It may have been key that Reeves was not a pilot (he had trained as an observer); he understood what naval aviation could provide to the fleet, but he was not viscerally aware of just how dangerous carrier operation could be. To a pilot, it must have seemed unnatural to land an airplane into a mass of parked aircraft, relying on arresting gear and a barrier to keep from crashing into them. The British based their own estimates of carrier capacity (and their operating practices) on pilots' views, because from 1 April 1918 on, their naval aircraft were operated by the new Royal Air Force. It is striking that the U.S. Navy often discussed—and accepted—the dangers of carrier operation, to the point that films of the classic era of carrier aviation seem incomplete without numerous crashes, many of them fatal. A memoir of interwar British carrier aviation was titled
It's Really Quite Safe, You Know
. American observers were surprised by how casual British carrier landings seemed. U.S. landings were highly disciplined because they had to be so precise to engage the arresting gear in the right place (for many years the Royal Navy did not even use arresting gear). About 1930 the Royal Navy finally realized that it could operate a lot more aircraft by adopting U.S.-style deck parking. Nothing happened, because by that time the British Air Ministry feared that total British aircraft numbers would be limited by a future disarmament treaty; it did not want the Royal Navy to consume too much of that limited pie.

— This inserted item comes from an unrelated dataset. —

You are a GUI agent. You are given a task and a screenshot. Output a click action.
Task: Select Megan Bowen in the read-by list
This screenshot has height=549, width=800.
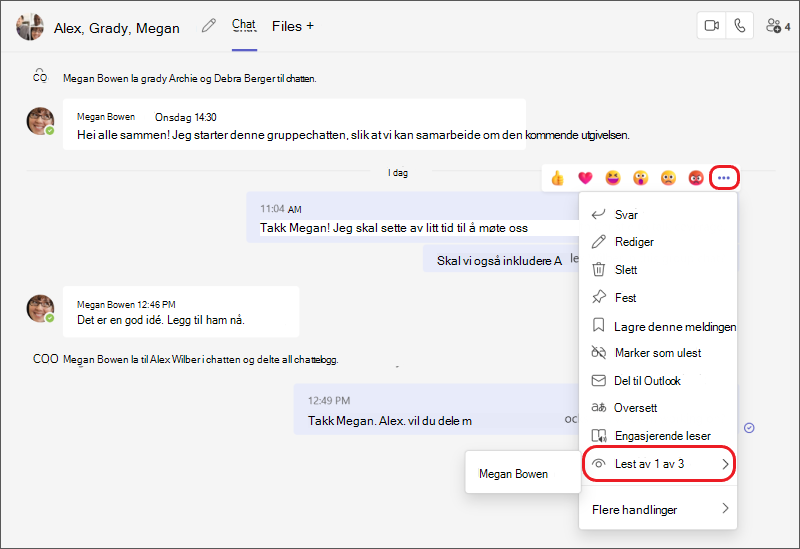513,474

Reeves' operating technique shaped U.S. carrier aircraft. Carriers had catapults, but they were not considered very effective, so aircraft generally rolled down the flight deck to take off. Carrier capacity was determined by how far aircraft had to roll, because when the carrier launched all her aircraft for a strike the first airplane had to start out from just ahead of a mass of aircraft parked on the after part of the flight deck. Generally the requirement was that the airplane be able to take off in four hundred feet in the twenty-knot wind the ship could generate. It turned out to be quite acceptable until the end of World War II. Among other things, it meant that a ship with a relatively short deck could operate modern carrier aircraft as long as she was assigned a small enough air group that they left the necessary four hundred feet of deck. That became very important during World War II.

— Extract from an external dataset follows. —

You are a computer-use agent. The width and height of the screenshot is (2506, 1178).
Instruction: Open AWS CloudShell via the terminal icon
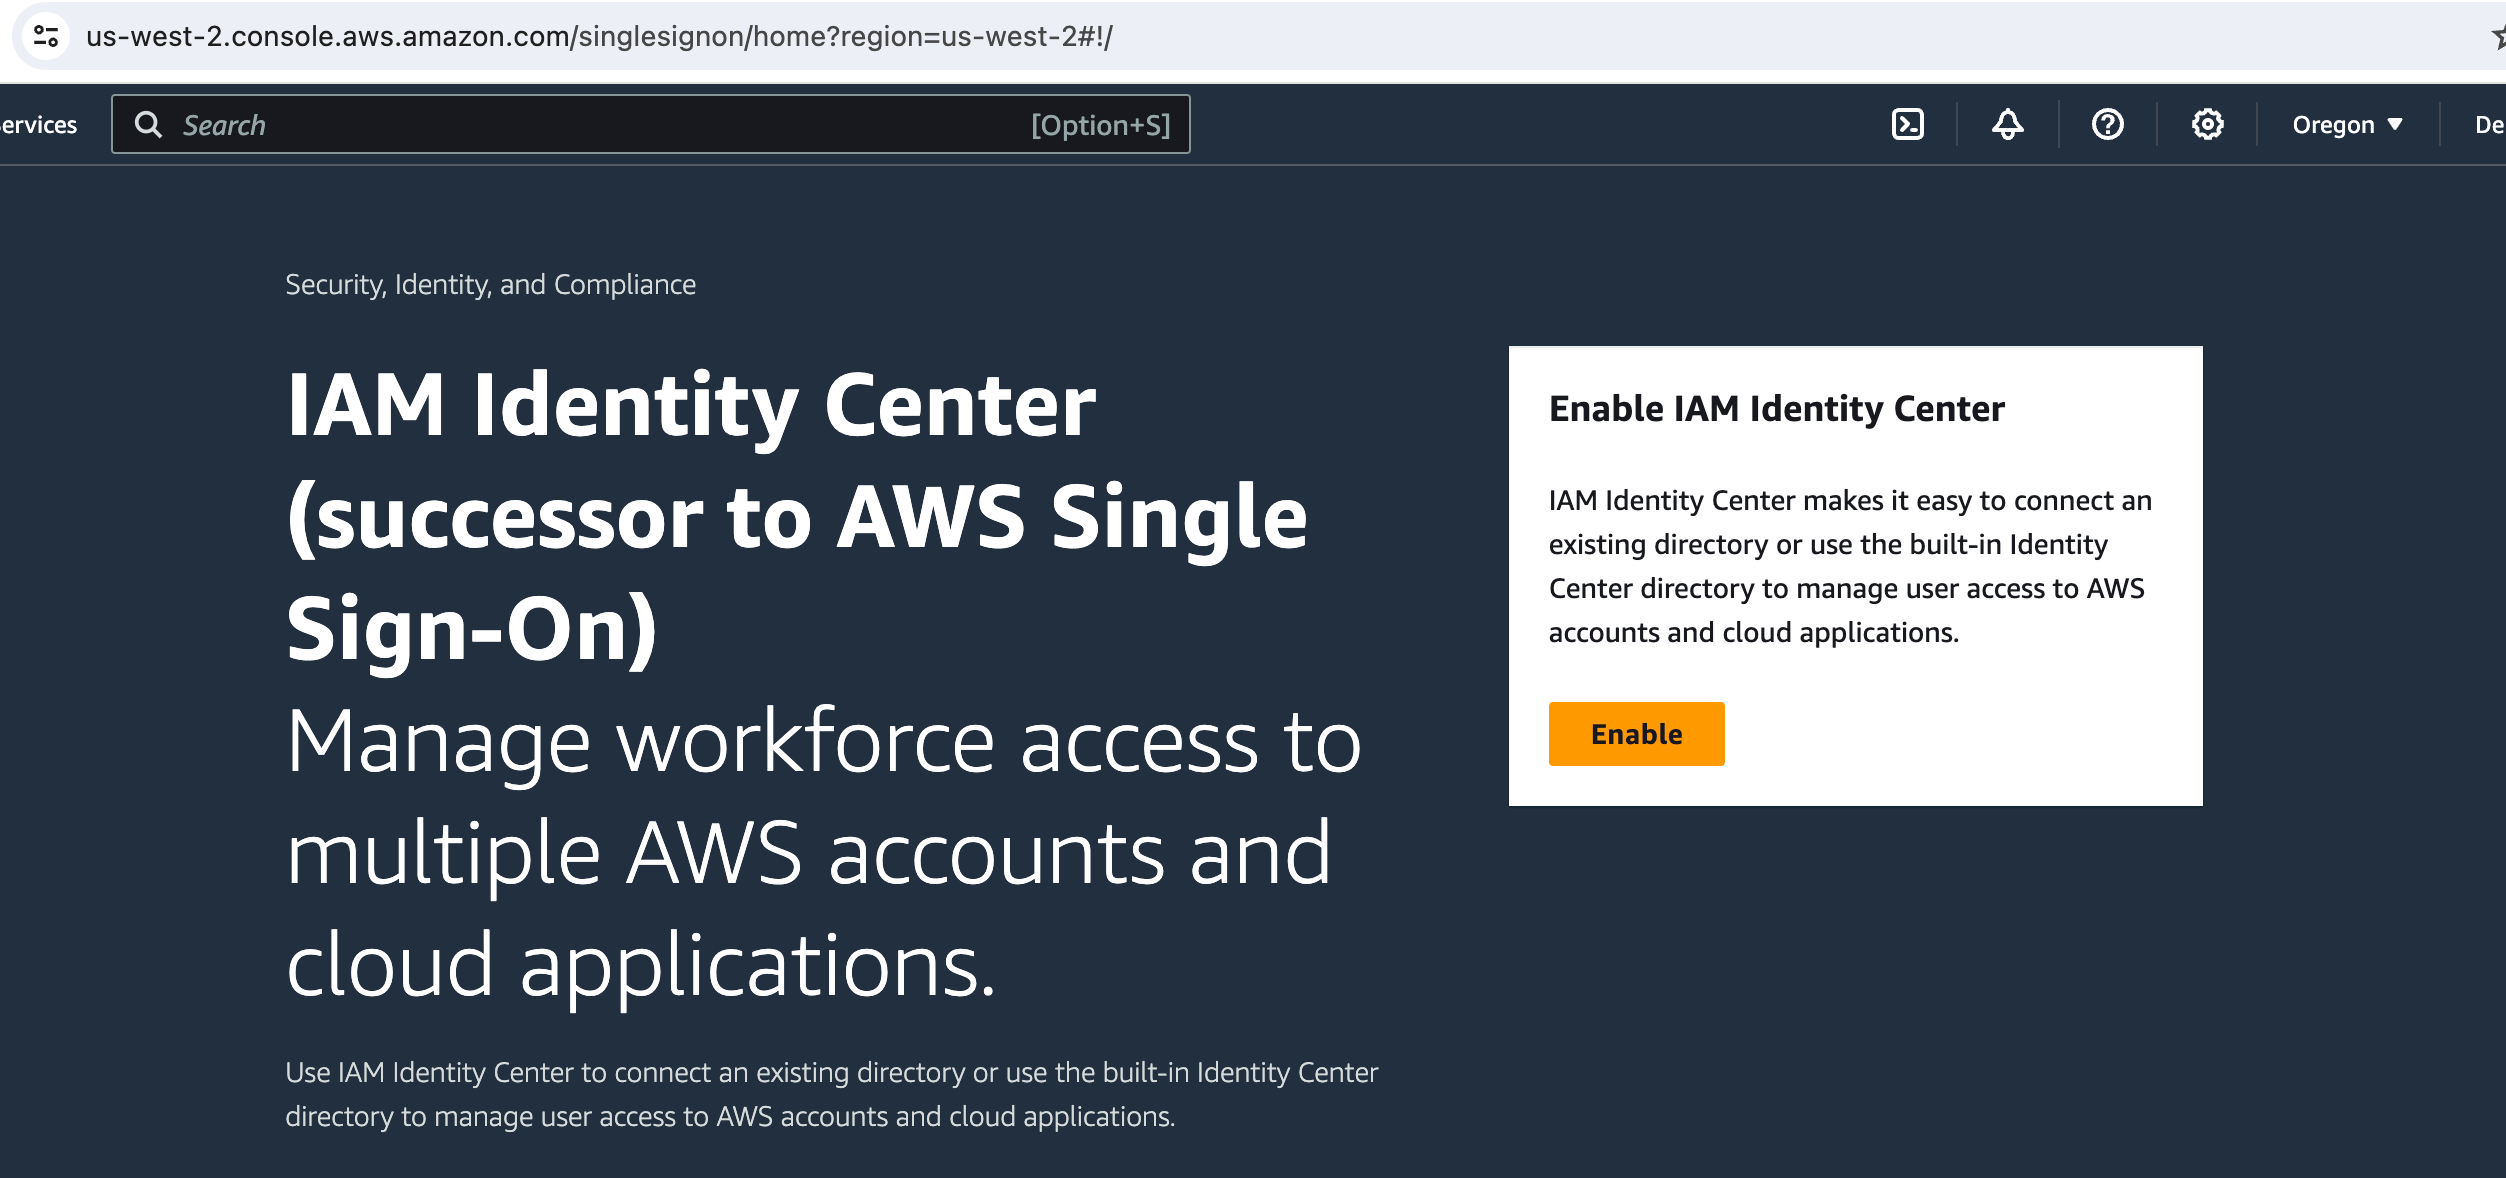[1908, 124]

Given U.S. operating practice, carrier deck capacity could be set either by the required landing area plus the spotting area used by aircraft once they landed, or by spotting area plus the takeoff space needed by the first airplane. Between 1930 and 1939 takeoff run increased by 93 percent—but average carrier deck length increased by only 7 percent. Higher aircraft performance required higher wing loading, which in turn increased the takeoff run—which was one reason catapults became increasingly important during World War II. They were disliked because they greatly increased the interval between launches, but without catapults the need to match
increasingly powerful land-based aircraft would make it more and more difficult to operate enough aircraft on a carrier; ultimately airplanes might need the whole flight deck merely to take off. That is what happened as jets entered service; they became usable only as powerful enough catapults entered service.

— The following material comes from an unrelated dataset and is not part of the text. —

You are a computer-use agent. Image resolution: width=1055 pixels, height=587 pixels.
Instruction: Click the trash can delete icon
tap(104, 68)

Landing space depended on the airplane's stall speed, which rose by about 13.5 percent in 1930–1939. High lift devices were applied from 1935 on, and this reduced stall speed and enabled a slower approach speed. To the landing area had to be added the run-out of the arresting wire, which absorbed the energy of the landing airplane (in 1939 this distance was 40 to 100 feet). The overall length devoted to landing was about 315 feet, including the run-out. If this length were not increased as landing speed increased, then the rate of barrier crashes would rise; the rate for 1937 was 1.11 per 1,000, cut to 0.96 in 1938 but increased to 1.23 in 1939. Since carriers could not grow to keep pace with the higher performance airplanes introduced during and after World War II, it was not surprising that crashes became more common—that the existing form of flight deck was perceived as more and more dangerous. The number of aircraft that could park on deck depended on the area per airplane, which until 1936 fell as biplanes became more compact, with higher wing loading, but then grew as monoplanes entered service.
15

If a carrier (like
Ranger
) had too small a deck, she could not spot all of her aircraft on deck. Some aircraft had to go into the hangar after landing. U.S. hangar design practice (open hangars) made that more acceptable, as these aircraft could warm up for flight while still in the hangar, then be brought up onto the flight deck ready for launch, after the aircraft already there had been launched (
Lexington
and
Saratoga
struck a few aircraft below deck as they landed, but could not warm them up in their closed hangars; in 1940 plans were under way to improve their ventilation). By 1940 this argument applied to the new
Essex
class, which would almost certainly have to operate multiple generations of higher and higher performance airplanes. If the aircraft operating cycle once again depended on elevators, their speed and location became crucial. The forty-five-second operating cycle in the
Yorktown
s might be too slow, since carriers enjoyed a sixteen-second minimum launch interval. On the other hand, feeding one hangar airplane for every two on deck would make up for the elevator cycle. It turned out that elevator speed could not be increased significantly. Nor could many more elevators be provided in the right places. For example, particularly given the argument that planes from the flight-deck spot should be mixed with those brought up from below, it was essential that at least some elevators obstruct the flight deck to the minimum possible extent. Similarly, the elevators should be brought toward the middle of the ship so as to limit their effect on launching and recovery, and so that two elevators might be usable for either (i.e., both had to be clear of both deck parks). The position amidships (lengthwise) was particularly valuable because it would be just forward of the landing area and just abaft the
launch area (if that were possible, given lengthening takeoff runs). It was also preferable, for handling in the hangars, not to place any elevators near the ends of the hangars. Typically U.S. carriers had their hangars divided into thirds by fire curtains, so they had one elevator per hangar bay. In 1940 the U.S. Navy was experimenting with a solution to the elevator problem, a deck-edge device that rose and fell away from the traffic on the flight deck. A simple elevator was tested in USS
Wasp
, and a much larger one was designed into the
Essex
class. The elevator design in the
Essex
class was based on that of the stage of Radio City at Rockefeller Center in New York, which could be raised and lowered as needed.